**WHAT THIS TASK INVOLVES:** The answer must be every line of the records below that contains the word "beside", copied out.

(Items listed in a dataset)
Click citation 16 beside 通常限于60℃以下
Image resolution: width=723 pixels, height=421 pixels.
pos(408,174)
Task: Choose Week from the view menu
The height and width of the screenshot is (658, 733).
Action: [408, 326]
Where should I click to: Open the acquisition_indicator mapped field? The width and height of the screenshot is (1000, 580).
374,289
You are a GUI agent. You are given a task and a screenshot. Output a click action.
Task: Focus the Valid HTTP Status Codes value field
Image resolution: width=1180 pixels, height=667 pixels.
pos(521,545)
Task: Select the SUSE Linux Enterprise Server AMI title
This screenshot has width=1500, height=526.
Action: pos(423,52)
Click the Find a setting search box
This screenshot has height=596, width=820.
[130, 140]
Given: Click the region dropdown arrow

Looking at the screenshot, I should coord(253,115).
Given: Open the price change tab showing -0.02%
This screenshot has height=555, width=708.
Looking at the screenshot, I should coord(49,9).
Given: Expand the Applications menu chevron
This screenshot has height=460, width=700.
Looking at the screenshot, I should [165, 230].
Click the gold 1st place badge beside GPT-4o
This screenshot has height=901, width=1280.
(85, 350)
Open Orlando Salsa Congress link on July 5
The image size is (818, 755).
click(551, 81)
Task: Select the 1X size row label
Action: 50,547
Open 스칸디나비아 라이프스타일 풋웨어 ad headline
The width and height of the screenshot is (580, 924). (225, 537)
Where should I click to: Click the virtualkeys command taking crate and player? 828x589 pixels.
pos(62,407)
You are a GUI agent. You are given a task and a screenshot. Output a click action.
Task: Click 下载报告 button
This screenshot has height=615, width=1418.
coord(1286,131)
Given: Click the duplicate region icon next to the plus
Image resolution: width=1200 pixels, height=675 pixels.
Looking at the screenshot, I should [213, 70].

**TASK OUTPUT:**
Click citation 16 beside 通常限于60℃以下
Click the gold 1st place badge beside GPT-4o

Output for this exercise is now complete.